PRESIDENT'S PERSPECTIVE

Who are we?

By Michael J. Graham, S.J.

 

I came back to the dorm from a Friday night dinner a couple of weeks back and, as usual, I poked my head into the RA office to have a brief chat with whomever was on duty. It turned out to be a longer chat than I was expecting.

He wasn’t one of the usual RAs I see in my building. Turned out he was on loan from The Village across campus, filling in for someone else. Turned out further that he is a junior pre-med major, and so going through a pretty demanding time. “Taken your MCAT yet?” I asked. He said that he had. “So how did you do?” He said he thought he did pretty well. That led naturally enough to a conversation about where he would like to go to medical school. “Actually, Father,” he said, “my first choice is UC.” And then he paused and smiled a wan and rueful sort of smile. “If they’re still taking kids from Xavier, that is.” Well, I started to laugh and assured him that, indeed, UC’s Medical School would still take students from Xavier University, the “Troubles of December” notwithstanding.

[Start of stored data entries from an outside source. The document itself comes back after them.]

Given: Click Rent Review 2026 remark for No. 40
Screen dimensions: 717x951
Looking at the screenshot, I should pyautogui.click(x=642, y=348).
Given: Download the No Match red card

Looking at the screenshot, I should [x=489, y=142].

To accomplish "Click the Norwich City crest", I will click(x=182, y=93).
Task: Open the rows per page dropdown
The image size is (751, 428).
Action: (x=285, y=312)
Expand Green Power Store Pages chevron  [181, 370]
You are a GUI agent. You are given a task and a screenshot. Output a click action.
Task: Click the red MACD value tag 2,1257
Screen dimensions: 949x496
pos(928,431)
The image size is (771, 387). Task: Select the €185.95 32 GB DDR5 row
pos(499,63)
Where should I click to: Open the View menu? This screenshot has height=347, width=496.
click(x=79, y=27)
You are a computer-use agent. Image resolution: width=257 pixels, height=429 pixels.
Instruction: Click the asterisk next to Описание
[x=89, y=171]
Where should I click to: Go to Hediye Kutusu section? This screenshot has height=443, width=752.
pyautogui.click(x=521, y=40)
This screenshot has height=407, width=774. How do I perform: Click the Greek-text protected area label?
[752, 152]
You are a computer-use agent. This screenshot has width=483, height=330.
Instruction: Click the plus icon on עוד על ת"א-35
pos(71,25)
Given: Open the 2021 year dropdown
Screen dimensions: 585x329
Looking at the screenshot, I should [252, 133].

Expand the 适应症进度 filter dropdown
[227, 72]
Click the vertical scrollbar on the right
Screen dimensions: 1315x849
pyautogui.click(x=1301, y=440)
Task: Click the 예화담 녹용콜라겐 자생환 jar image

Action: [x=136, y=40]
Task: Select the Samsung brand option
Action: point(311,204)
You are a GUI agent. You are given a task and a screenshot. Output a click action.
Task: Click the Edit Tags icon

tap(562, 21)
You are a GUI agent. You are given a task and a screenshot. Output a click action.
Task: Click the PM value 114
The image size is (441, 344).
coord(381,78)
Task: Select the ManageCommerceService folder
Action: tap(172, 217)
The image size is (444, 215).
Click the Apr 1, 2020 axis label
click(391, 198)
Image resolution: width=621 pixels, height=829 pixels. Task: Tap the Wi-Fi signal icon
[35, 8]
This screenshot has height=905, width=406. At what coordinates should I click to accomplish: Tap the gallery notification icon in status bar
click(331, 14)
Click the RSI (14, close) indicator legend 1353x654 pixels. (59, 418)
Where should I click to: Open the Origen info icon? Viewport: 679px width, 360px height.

But then he got all quiet, as if he had just edged up against the question he had wanted to ask all along without even knowing that he wanted to ask it: “Father, are we going to be all right?”

Well, that took the wind out of me. Not something I was expecting when I had poked my head into the RA office, coming in from dinner and heading up to my room. Here was this junior, full of life and all its possibilities, suddenly asking a question that, despite its brevity, contained so much. I found myself wondering just how much he must love this place to ask a question like that, and if somewhere deep inside, his heart might be breaking. And how many others—students or whomever—might be wondering the very same thing, and for the very same reasons? “Father, are we going to be all right?”

But all that flew through my head in a flash. No time to take a big long pause lest he think that I’m wondering that question myself, and that’s not the answer he needs. “Yeah, Joe, [not his name, but it will do], we’re going to be all right. We’re going to be all right. And this is why I know we will be.”

Then I proceeded to tell him about any number of conversations I have been having with Xavier people over the last number of weeks. Somewhere, somehow, they always end up saying something along the lines of, “That isn’t [or this isn’t] who we are.” It seems to be the one thing on which every Xavier person agrees. And somewhere along the line, it struck me that the statement, “That isn’t who we are,” contains within it a very important implicit question: “Who, then, are we?” And right behind that question, there’s an answer: “This is who we are.” But right behind that answer in turn is the most important thing of all, and it’s the heart that affirms that answer—the muscle, the passion, the blood, the will, the hopes, the determination and the desire that has set its jaw forward to the future with a smile.

I’ve seen it over and over again, Xavier people wanting to find new and better ways to say, “This is who we are.” It’s as if there’s a great turning going on, a turning away from December and what others said of us and toward the future and what we will say of ourselves. My Cabinet and I are right in the middle of crafting the architecture that will guide our next strategic plan. And if you don’t believe that that simple statement—This is who we are—is very much on our minds as we do so, well friends, I’m here to assure you that it most certainly is.

And so on and on in this vein I went, maybe in part to convince myself that this thing that I know to be true is even truer than I know it to be. Whatever. But it seemed to do him a world of good. You could see a burden kind of fall off him as he recovered the lightness of spirit that a kid his age should have. And, truthfully, the rest of us along with him.

But, you know what? I kind of lied to him, and so I am coming to all of you for confession. Because we are not going to be “all right.” I’m not even remotely interested in “all right.” What I’m interested in is something a great deal better than “all right.” I’m interested in extraordinary. Because that’s who we are already. And who we will be even more, next December and beyond.